Frères, les révélations que j’ai reçues sont tellement extraordinaires que, pour m’empêcher de me surestimer, j’ai reçu dans ma chair une écharde, un envoyé de Satan qui est là pour me gifler, pour empêcher que je me surestime. Par trois fois, j’ai prié le Seigneur de l’écarter de moi. Mais il m’a déclaré : « Ma grâce te suffit, car ma puissance donne toute sa mesure dans la faiblesse. » C’est donc très volontiers que je mettrai plutôt ma fierté dans mes faiblesses, afin que la puissance du Christ fasse en moi sa demeure. C’est pourquoi j’accepte de grand cœur pour le Christ les faiblesses, les insultes, les contraintes, les persécutions et les situations angoissantes. Car, lorsque je suis faible, c’est alors que je suis fort.
Evangile Marc (6, 1-6)
« Un prophète n’est méprisé que dans son pays »

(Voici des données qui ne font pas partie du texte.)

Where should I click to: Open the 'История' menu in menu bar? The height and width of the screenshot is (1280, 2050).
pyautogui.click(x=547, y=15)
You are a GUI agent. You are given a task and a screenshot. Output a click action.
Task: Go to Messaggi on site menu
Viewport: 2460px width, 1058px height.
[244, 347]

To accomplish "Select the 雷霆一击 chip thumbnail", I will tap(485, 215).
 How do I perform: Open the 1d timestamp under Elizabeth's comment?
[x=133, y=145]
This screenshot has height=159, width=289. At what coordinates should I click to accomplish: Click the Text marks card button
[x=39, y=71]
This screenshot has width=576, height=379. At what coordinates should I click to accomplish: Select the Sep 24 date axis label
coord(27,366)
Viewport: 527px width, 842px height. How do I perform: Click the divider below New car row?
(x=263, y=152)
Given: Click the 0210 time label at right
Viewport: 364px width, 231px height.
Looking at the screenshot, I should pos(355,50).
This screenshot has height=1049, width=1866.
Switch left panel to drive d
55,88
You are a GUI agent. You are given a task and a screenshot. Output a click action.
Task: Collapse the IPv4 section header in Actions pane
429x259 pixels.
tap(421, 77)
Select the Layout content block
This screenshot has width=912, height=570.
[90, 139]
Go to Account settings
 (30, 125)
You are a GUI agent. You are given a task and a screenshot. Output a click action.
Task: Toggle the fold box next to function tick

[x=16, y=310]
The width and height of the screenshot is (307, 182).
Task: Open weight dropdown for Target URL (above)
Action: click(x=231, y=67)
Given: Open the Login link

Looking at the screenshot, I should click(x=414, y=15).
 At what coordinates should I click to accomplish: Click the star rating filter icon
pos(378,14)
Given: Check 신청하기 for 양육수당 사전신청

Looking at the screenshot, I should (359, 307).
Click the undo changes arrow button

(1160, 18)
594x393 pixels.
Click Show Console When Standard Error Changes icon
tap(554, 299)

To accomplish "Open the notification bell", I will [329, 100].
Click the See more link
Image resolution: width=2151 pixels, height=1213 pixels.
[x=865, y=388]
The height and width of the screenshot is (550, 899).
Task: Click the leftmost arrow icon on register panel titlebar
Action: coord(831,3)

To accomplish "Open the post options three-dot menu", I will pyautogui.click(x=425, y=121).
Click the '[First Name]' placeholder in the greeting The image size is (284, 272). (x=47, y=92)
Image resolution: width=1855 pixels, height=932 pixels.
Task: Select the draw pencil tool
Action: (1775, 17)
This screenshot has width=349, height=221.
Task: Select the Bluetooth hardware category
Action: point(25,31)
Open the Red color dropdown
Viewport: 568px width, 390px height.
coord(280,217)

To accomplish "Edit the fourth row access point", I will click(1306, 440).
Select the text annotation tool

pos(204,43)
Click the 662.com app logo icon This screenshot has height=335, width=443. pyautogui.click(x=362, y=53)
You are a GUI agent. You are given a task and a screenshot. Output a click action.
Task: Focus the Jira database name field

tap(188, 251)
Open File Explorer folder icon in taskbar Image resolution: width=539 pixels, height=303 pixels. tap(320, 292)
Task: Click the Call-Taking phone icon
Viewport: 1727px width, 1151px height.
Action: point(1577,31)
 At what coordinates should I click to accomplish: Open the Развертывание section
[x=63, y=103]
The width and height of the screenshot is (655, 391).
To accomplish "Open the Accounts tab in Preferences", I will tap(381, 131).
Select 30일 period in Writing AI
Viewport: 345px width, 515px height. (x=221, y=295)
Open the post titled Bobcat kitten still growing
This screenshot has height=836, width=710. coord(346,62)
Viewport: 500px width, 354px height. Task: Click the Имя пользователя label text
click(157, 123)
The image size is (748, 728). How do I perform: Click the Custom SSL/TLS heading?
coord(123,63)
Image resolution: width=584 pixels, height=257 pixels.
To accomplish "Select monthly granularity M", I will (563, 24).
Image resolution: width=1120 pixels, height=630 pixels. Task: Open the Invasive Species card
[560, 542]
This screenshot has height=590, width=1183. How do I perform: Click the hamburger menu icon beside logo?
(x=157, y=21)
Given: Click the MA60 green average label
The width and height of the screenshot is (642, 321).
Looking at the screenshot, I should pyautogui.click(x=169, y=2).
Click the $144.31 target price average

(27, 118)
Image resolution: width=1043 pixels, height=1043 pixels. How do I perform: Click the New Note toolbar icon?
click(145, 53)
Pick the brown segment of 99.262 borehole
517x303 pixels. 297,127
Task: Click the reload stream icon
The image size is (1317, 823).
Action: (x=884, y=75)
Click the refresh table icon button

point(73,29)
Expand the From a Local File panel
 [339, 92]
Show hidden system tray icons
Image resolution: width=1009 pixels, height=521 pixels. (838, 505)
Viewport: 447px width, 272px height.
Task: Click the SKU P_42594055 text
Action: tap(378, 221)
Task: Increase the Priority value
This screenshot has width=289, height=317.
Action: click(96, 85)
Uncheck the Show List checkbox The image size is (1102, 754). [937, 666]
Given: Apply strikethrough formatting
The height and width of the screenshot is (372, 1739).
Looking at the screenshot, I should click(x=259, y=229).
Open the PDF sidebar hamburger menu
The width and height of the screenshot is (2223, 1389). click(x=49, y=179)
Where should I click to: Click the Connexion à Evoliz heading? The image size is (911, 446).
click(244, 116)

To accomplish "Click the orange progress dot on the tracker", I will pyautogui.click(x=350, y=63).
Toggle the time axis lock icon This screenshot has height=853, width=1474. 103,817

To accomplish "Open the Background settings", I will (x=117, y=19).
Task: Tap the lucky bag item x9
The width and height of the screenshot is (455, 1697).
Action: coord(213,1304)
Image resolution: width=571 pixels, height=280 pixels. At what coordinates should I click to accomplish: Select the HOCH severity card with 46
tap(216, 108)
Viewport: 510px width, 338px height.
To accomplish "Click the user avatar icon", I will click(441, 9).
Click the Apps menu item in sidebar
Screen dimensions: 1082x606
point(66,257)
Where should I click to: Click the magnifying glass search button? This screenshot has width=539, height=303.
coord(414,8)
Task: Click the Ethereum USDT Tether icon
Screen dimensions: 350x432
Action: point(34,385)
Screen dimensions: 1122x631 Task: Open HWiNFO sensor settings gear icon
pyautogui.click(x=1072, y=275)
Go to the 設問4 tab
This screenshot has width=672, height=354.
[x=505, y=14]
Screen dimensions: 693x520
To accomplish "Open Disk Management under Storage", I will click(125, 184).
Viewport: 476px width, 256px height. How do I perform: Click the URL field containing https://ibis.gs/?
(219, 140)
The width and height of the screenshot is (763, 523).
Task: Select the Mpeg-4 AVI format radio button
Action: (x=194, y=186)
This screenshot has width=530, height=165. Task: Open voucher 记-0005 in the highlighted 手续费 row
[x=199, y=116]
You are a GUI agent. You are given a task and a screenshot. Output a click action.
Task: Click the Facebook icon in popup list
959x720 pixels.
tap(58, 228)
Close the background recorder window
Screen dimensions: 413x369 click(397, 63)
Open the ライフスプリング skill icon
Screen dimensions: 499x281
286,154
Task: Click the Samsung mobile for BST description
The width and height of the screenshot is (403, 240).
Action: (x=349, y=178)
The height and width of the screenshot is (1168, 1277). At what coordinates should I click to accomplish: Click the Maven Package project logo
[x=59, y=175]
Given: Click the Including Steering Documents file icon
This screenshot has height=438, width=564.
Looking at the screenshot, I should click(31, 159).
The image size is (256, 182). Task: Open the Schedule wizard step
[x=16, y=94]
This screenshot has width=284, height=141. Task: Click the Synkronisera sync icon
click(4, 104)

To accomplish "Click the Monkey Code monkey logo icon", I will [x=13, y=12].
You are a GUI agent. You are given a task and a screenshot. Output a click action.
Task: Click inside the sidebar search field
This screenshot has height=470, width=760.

En ce temps-là, Jésus se rendit dans son lieu d’origine, et ses disciples le suivirent. Le jour du sabbat, il se mit à enseigner dans la synagogue. De nombreux auditeurs, frappés d’étonnement, disaient : « D’où cela lui vient-il ? Quelle est cette sagesse qui lui a été donnée, et ces grands miracles qui se réalisent par ses mains ? N’est-il pas le charpentier, le fils de Marie, et le frère de Jacques, de José, de Jude et de Simon ? Ses sœurs ne sont-elles pas ici chez nous ? » Et ils étaient profondément choqués à son sujet. Jésus leur disait : « Un prophète n’est méprisé que dans son pays, sa parenté et sa maison. » Et là il ne pouvait accomplir aucun miracle ; il guérit seulement quelques malades en leur imposant les mains. Et il s’étonna de leur manque de foi. Alors, Jésus parcourait les villages d’alentour en enseignant.
Homélie
Quelques mots sur la deuxième lecture et ces lignes obscures de l’apôtre Paul. Nous ne saurons jamais ce qu’était « l’écharde dans la chair » qui le faisait tant souffrir : toutes les hypothèses ont été proposées, mais lui ne le précise jamais. On peut néanmoins en énumérer quelques-unes.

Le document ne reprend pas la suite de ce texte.